Which is completely silly….because the entire premise of the revenue sharing settlement is to “bring NIL in house” and let that be the structure that pays players for their “NIL value”. It’s absurd because by the letter of the law, there is no reason why a member of the women’s bowling team would have a name, image, and/or likeness that is any more or less valuable than that school’s QB1. See Livvy Dunne, for instance. Yet stunningly, schools seem to have decided that a football player’s “NIL” is, on average, expected to be worth 5 to 10 times more than any other sport.
What a reach that seems to be, right? Your name is your name. Your image is a literal picture, video, or other representation of your actual physical appearance, put forward into the public by you or someone else. Your likeness is a recreated version of yourself, like a painting, or digital recreation, but not actually you. That’s it. None of those 3 things has a damn thing to do with what sport you play, or how good you are at said sport.

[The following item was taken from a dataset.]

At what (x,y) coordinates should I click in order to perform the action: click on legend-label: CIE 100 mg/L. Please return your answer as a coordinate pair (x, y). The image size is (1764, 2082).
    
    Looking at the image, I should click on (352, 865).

Yet somehow, football player names, images, and likenesses are just coincidentally worth 90% of the allocation for 16-20 sports?

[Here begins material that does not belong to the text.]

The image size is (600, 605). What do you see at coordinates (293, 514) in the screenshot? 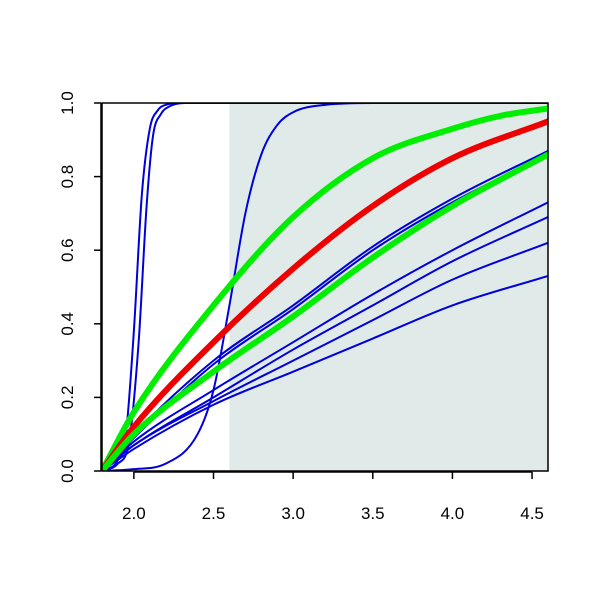
I see `x-tick-label-3: 3.0` at bounding box center [293, 514].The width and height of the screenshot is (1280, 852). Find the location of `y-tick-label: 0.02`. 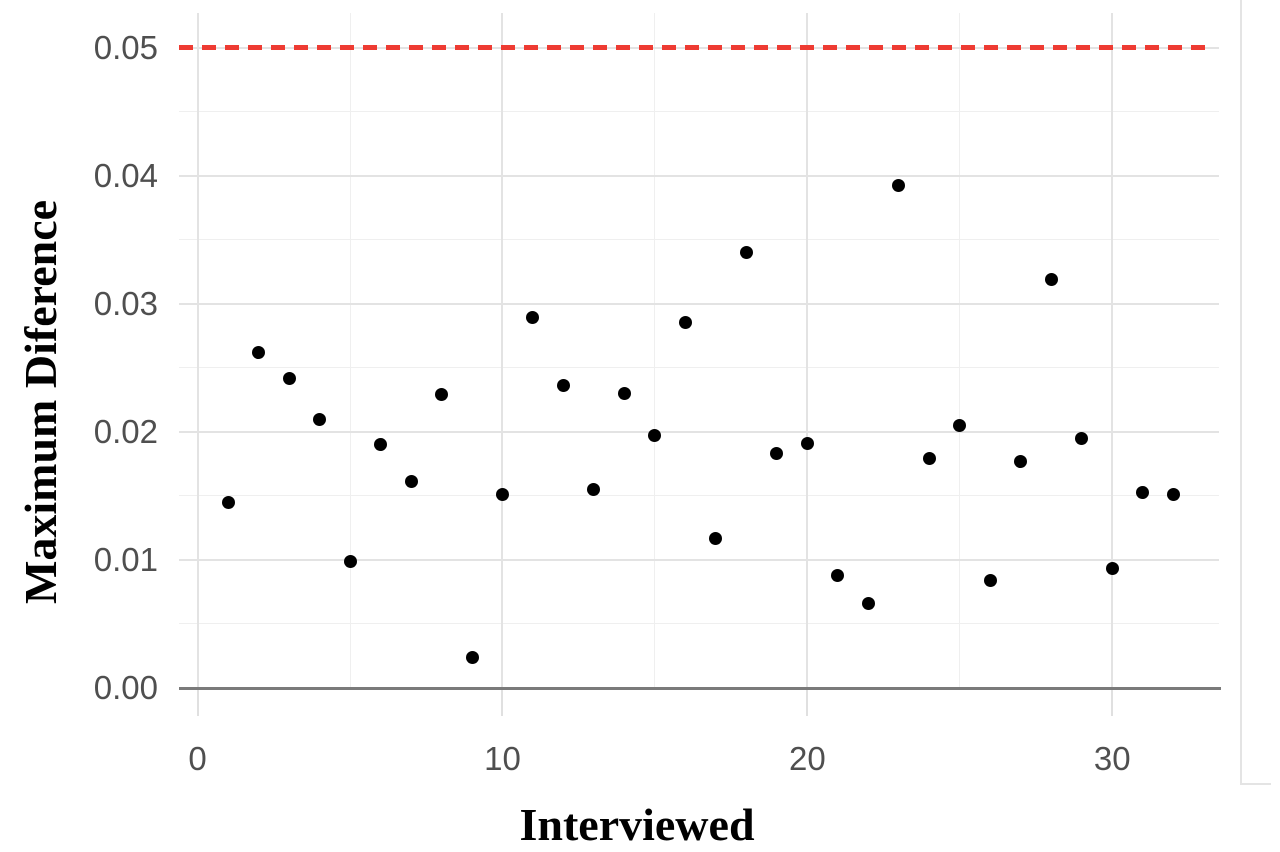

y-tick-label: 0.02 is located at coordinates (126, 431).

So, let’s just call this what it is. Not only has NIL been made legal, and not only has completely legalized quid pro quo pay-for-play under the bogus guise of NIL been made legal, but now both are about to be made completely official on the accounting books of public universities. The whole thing is disgusting, and the fact that you (correctly) compared it to an NFL salary cap shows how far gone we are from the original intent of NIL, and how broken college sports have become.